Glenn, N.O., McKane, M., Kohli, V., Wen, K.K., Rubenstein, P.A., Bartmanm, T., and Sumanas, S. (2012) The W-Loop of Alpha-Cardiac Actin Is Critical for Heart Function and Endocardial Cushion Morphogenesis in Zebrafish. Molecular and cellular biology. 32(17):3527-3540.
Mutations in cardiac actin (ACTC) have been associated with different cardiac abnormalities in humans including dilated cardiomyopathy
and septal defects. However, it is still poorly understood how altered ACTC structure affects cardiovascular physiology and
results in the development of distinct congenital disorders.
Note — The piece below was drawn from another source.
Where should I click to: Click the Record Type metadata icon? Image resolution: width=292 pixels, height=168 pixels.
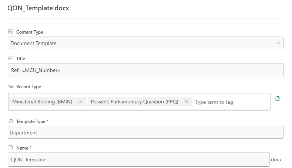pyautogui.click(x=11, y=87)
A zebrafish mutant (s434) was identified that displays blood
regurgitation in a dilated heart and lacks endocardial cushion (EC) formation. We identified the mutation as a single nucleotide
change in Alpha-Cardiac Actin (actc1a), resulting in a Y169S amino acid substitution. This mutation locates at the W-loop of actin, which has been implicated in
nucleotide sensing. Consequently, s434 mutants show loss of polymerized cardiac actin. An analogous mutation in yeast actin
results in rapid depolymerization of F-actin into fragments that cannot reanneal. This polymerization defect can be partially
rescued by phalloidin treatment which stabilizes F-actin. In addition, actc1a mutants show defects in cardiac contractility and altered blood flow within the heart tube. This leads to downregulation
or mislocalization of EC-specific gene expression and results in the absence of EC development. Our study underscores the
importance of the W-loop for actin functionality and will help us to understand structural and physiological consequences
of ACTC mutations in human congenital disorders.